To lower the cholesterol levels in the body, the best way is to reduce the consumption of saturated fats to 5-6% of the daily calorie intake and to minimize the amount of trans fats being consumed. This means limiting the intake of red meat and dairy products that are made from whole milk. Limiting or refraining from fried food and cooking with healthy oils, like vegetable oil, is also recommended.
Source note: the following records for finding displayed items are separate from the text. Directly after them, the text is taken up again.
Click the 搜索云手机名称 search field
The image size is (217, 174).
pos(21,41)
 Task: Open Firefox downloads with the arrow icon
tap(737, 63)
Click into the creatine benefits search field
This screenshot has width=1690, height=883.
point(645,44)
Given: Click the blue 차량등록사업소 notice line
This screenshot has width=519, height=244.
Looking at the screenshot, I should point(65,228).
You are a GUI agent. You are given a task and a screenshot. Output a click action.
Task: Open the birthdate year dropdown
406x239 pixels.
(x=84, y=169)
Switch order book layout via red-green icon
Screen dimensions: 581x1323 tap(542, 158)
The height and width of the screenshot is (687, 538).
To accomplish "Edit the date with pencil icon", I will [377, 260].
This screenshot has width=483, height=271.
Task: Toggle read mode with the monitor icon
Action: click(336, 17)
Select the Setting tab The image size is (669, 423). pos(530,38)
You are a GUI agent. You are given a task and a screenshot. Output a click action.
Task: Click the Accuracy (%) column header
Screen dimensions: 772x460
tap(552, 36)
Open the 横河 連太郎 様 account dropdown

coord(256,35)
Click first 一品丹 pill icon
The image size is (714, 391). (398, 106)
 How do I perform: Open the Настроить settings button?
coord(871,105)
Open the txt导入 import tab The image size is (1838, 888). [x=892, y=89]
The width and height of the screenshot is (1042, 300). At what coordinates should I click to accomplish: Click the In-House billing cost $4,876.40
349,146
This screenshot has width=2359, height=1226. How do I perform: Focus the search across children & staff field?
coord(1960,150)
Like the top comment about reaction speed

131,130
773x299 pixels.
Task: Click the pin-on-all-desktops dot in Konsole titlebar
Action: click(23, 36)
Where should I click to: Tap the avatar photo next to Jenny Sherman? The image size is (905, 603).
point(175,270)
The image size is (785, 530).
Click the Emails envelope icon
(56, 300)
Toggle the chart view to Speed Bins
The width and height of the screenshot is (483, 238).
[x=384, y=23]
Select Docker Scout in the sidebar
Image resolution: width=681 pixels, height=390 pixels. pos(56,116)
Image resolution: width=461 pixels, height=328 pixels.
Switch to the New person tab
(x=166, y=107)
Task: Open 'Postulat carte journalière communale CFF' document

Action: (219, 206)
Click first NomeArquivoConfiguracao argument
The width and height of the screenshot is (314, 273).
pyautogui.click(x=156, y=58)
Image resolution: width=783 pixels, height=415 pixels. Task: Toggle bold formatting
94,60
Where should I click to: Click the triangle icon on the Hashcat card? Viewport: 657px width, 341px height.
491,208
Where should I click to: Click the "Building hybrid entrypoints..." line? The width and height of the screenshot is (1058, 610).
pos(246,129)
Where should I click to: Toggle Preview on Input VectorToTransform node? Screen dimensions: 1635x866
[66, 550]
A heart-healthy diet would include fruits, whole grains, vegetables, fish, nuts, and poultry while minimizing sugary foods and beverages. Doing so also increases fiber intake, which can help reduce cholesterol levels by almost 10%.

Stay Hearty and Healthy

  1. Living a sedentary lifestyle lowers the HDL levels in your body. So, there is less good cholesterol to remove the bad cholesterol (LDL) from the arteries.
  2. Even around 150 minutes of moderate-intensity aerobic exercises in a week are enough to keep a check on the blood pressure and cholesterol levels. Swimming, brisk walking, dancing, cycling, etc. are some good activities for the same.
  3. Smoking reduces HDL levels in your body. If a person has unhealthy cholesterol levels, smoking adds to the risk of heart disease. Quitting smoking can help lower cholesterol levels. Non-smokers on the other hand should avoid exposure to second-hand smoke.
  4. Obesity can also raise LDL levels and reduce HDL levels in the body. Therefore, losing weight can also help improve cholesterol levels. Even 10% of weight loss can make a significant change in cholesterol levels.

Behavioral changes can go a long way in keeping the cholesterol levels in check. However, if lifestyle changes fail to bring about major changes, one will be prescribed medication to bring their cholesterol levels under control.